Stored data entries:
=-=-=
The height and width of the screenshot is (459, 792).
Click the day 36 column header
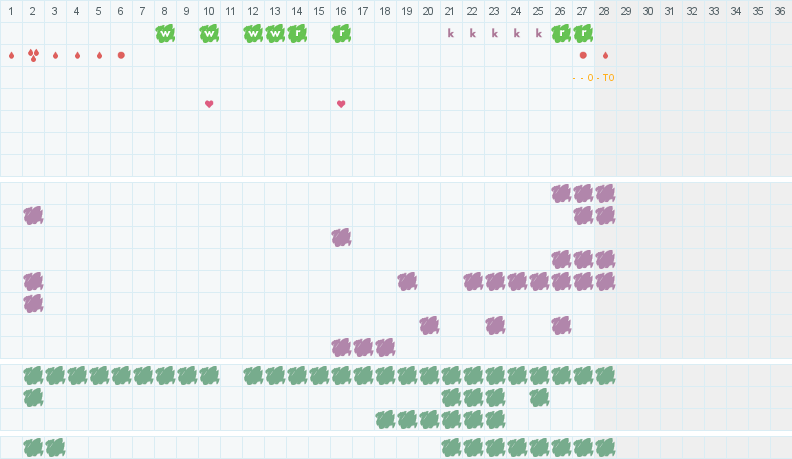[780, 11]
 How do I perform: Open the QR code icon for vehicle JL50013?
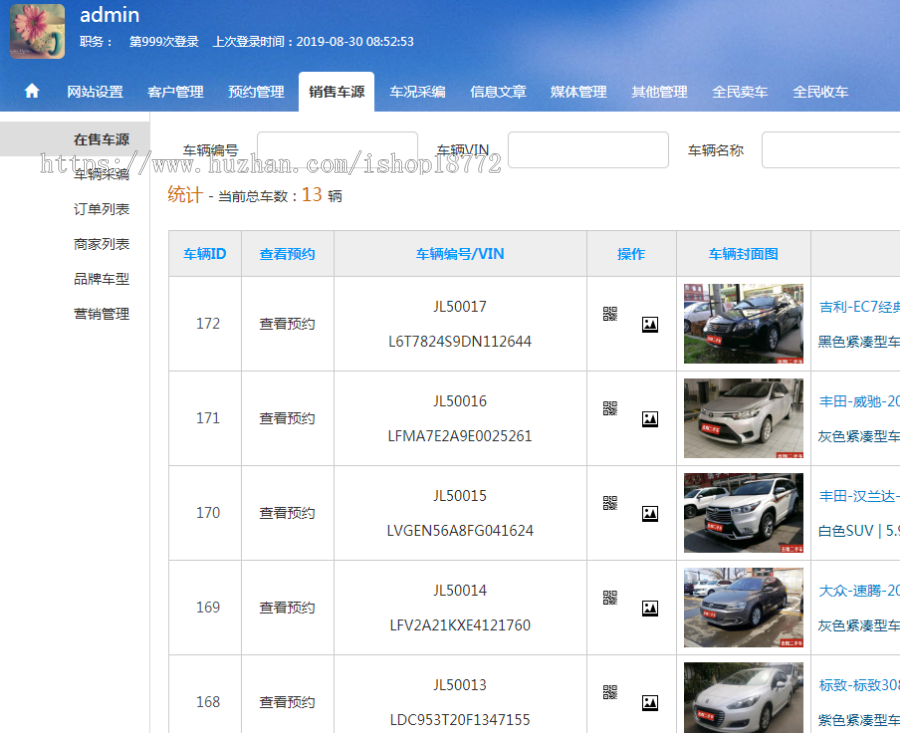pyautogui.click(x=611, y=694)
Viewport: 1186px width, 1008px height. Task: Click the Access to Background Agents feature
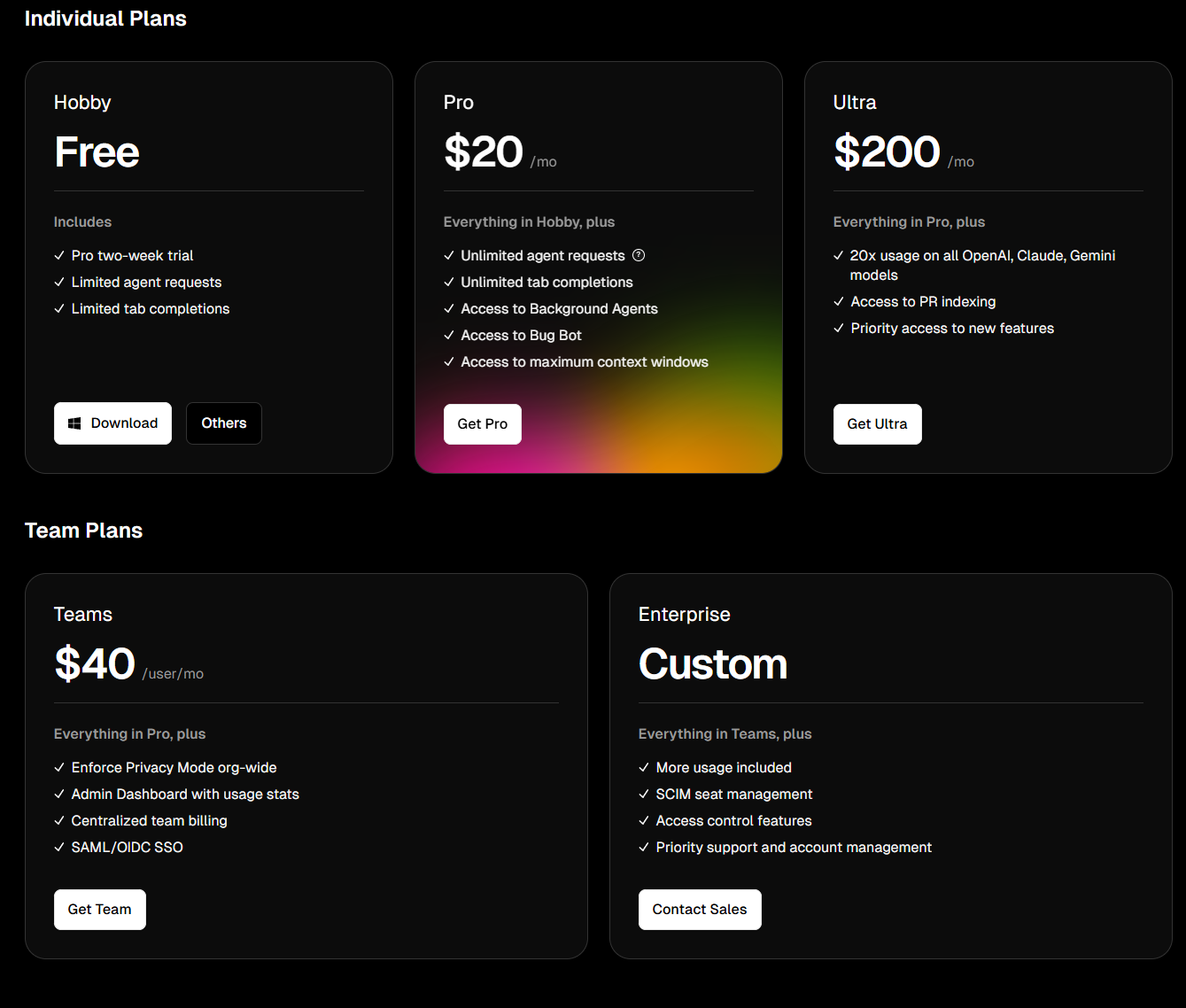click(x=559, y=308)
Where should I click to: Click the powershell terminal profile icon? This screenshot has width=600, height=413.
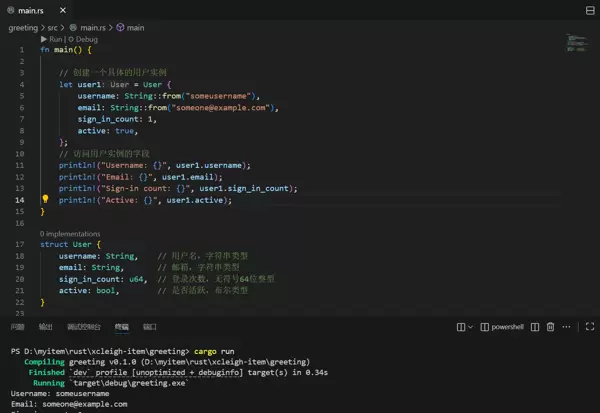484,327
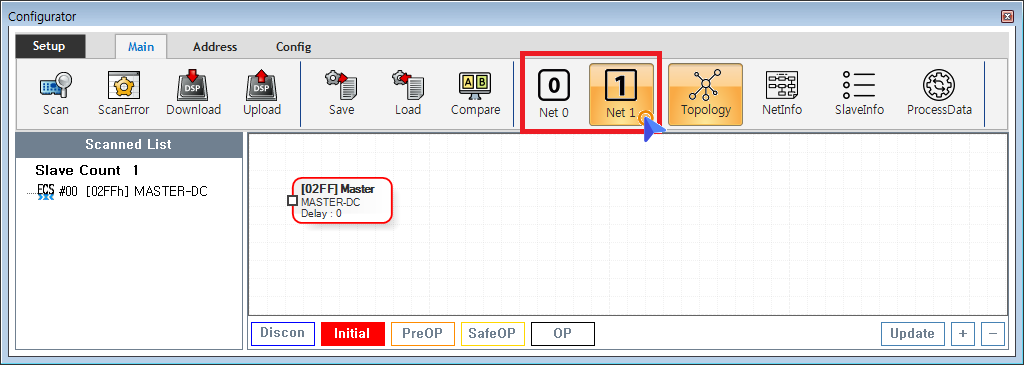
=-=-=
> **Your objective**
Reproduce the data word for word without its images.

> **Output of the task**
The height and width of the screenshot is (459, 792).
Click the day 36 column header
[780, 11]
 How do I perform: Open the QR code icon for vehicle JL50013?
pyautogui.click(x=611, y=694)
Viewport: 1186px width, 1008px height. Task: Click the Access to Background Agents feature
click(x=559, y=308)
Where should I click to: Click the powershell terminal profile icon? This screenshot has width=600, height=413.
484,327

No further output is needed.